I, along with the rest of the TV-viewing public, was dealt a crushing blow recently when it was announced that VH1 is ceasing production on what surely would've been the greatest TV spectacle of all time: a reality show starring Liza Minnelli and probably-gay hubby David Gest! According to the New York Post, VH1 complained that Gest was a "Svengali" who continually thwarted producers' attempts to film Minnelli in her natural environs.
"David Gest redefines the term 'control freak,'" said a source close to the show. "He was almost insane." Besides canceling "about 20 appointments" to film the couple, Gest allegedly kept Minnelli locked in their apartment, even though "she wanted to come out to shoot." The "neat freak" also ordered a female member of the VH1 crew to stick her head in an oven to look for dirt, demanded that the network pay for drapery cleanings, and made all production assistants "take off their shoes and wear surgical booties inside the apartment."

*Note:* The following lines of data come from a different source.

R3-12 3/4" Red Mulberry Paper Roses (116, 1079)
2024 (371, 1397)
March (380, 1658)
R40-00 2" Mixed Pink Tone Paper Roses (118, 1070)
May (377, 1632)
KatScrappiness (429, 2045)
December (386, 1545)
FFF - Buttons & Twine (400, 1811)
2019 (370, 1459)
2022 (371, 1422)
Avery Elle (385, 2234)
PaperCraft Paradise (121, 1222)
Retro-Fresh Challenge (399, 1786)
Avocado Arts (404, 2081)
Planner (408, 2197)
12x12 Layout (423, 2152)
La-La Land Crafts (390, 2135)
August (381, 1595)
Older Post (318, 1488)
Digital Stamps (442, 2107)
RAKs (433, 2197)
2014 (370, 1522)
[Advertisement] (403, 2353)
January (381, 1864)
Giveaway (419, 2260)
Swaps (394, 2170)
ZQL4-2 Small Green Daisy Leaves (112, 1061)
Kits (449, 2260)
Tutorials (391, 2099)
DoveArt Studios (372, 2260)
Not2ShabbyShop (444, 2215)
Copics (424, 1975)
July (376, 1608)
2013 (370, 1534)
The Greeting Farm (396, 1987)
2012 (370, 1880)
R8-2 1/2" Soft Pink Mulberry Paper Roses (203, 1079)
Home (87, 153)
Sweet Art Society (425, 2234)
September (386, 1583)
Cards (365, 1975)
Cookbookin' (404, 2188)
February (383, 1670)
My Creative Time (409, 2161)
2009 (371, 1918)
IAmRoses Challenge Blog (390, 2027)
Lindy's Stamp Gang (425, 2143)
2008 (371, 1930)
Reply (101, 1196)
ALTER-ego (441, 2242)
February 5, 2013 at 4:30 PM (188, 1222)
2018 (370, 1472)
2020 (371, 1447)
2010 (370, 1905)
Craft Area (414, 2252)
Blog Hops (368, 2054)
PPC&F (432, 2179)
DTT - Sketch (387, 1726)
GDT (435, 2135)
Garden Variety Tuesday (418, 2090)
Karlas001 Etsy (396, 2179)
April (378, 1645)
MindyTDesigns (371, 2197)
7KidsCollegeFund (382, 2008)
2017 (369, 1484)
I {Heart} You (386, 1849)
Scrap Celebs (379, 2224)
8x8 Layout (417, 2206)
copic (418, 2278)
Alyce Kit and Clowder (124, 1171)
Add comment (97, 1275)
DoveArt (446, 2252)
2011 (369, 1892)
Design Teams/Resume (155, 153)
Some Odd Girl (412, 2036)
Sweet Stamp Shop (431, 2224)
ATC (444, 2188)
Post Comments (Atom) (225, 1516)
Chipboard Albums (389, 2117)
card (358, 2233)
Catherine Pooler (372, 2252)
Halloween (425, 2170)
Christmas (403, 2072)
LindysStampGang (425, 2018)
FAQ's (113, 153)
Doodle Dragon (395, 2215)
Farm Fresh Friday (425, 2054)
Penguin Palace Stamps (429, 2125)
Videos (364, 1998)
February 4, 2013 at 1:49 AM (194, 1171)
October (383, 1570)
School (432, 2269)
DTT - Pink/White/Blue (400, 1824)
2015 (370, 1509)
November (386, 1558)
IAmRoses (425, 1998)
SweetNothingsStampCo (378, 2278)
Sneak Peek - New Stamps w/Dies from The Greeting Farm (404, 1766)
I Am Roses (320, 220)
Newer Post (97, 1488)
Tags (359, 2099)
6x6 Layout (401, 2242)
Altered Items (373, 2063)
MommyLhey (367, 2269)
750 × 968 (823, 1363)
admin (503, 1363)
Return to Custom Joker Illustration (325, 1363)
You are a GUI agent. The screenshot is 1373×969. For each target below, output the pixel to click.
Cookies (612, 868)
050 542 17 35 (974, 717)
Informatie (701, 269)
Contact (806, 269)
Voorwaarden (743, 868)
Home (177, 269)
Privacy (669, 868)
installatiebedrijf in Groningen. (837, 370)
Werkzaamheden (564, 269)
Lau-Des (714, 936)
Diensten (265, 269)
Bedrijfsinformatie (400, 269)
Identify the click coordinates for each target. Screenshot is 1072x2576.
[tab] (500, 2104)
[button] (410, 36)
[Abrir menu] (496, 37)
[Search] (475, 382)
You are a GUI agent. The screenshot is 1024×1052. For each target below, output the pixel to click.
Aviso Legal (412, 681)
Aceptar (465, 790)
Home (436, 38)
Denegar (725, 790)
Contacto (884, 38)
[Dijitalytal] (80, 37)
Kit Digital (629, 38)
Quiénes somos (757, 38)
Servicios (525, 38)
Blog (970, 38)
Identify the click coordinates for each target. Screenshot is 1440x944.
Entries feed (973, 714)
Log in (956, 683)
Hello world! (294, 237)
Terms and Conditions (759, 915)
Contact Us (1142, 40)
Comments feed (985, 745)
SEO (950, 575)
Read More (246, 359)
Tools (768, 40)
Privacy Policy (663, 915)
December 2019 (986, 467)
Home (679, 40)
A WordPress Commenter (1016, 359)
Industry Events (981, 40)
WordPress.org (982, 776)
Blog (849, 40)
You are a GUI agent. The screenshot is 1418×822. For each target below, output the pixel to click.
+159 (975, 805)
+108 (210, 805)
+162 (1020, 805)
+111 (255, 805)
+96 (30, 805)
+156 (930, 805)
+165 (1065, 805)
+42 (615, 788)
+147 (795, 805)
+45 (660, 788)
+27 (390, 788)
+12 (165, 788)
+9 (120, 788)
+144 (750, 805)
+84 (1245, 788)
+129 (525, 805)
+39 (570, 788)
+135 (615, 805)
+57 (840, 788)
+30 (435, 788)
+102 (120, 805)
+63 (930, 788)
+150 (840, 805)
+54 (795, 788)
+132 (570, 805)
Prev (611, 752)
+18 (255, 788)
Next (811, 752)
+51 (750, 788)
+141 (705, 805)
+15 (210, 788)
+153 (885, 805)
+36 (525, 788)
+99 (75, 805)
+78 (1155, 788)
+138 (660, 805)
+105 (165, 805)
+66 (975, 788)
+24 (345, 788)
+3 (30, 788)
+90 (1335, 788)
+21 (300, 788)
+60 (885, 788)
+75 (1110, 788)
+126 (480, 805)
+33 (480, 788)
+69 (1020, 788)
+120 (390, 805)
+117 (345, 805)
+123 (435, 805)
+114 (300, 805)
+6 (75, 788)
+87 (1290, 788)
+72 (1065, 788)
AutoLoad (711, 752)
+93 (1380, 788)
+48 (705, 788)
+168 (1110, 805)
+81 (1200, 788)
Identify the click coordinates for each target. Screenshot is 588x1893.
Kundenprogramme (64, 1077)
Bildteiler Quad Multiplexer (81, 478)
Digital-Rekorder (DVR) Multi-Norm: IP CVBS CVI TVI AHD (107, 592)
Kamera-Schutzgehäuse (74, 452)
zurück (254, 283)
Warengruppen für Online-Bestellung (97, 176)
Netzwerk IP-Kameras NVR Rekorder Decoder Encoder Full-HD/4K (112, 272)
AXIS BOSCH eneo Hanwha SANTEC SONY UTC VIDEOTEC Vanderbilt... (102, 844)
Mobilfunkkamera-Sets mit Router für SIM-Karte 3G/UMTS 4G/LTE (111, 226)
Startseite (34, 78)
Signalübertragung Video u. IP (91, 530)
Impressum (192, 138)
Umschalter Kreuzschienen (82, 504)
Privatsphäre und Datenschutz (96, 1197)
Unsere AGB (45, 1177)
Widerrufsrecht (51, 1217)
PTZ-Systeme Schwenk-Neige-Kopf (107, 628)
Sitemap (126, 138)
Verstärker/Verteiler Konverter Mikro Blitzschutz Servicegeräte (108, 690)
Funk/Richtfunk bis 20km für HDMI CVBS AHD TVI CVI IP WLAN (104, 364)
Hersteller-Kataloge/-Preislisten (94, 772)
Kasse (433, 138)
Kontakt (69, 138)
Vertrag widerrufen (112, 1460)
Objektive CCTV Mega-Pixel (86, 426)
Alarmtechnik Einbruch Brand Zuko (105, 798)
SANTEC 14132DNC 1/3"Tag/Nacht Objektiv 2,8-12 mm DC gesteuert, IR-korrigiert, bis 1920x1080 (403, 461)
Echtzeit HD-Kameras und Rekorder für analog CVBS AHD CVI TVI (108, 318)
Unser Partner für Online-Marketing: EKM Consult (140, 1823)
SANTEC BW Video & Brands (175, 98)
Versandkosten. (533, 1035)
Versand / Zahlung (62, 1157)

Citing "lack of cooperation," the producers pulled the plug on what easily could have been the most fascinating show since that weird infomercial spotlighting the two twin midgets who sell real estate.
Now, all I have to say is VH1, what the FAWK are you thinking?!? You had a virtual pot of gold in your hands, and you just threw it away! Okay so this David Gest guy is a tad bit eccentric. Maybe he tweezes his eyebrows a smidge too much, and maybe his skin looks like a coating of wood lacquer. And YES, maybe he likes to keep a tidy home! But this is one reality show that could've blown The Osbournes right out of the water!
Am I crazy here? Am I the only person who saw the video footage from Liza and David's wedding? It was practically baroque in its grotesqueness! Michael Jackson looking like a burn victim from a different star system? The increasingly rotund and forgetful Elizabeth Taylor stalling the wedding because she accidentally arrived dressed in house slippers? And best of all, David "I'll Prove I'm Not Gay" Gest slamming his tongue down Minnelli's throat like he was dumping in a bucket of electric eels? That is what's known as STAR POWER, assholes! And you'd do well to remember it!
So this is what I'm going to do: I'm going to close my eyes and count to 10. Then, when I open my eyes, I will see that VH1 has apologized to David Gest, cleaned his drapes, and resumed production on what will undoubtedly be the greatest show of all time! And if not, YOU, my fine VH1 sirs, will find my FOOT up your ASS! (That is, as soon as I locate my surgical booties.)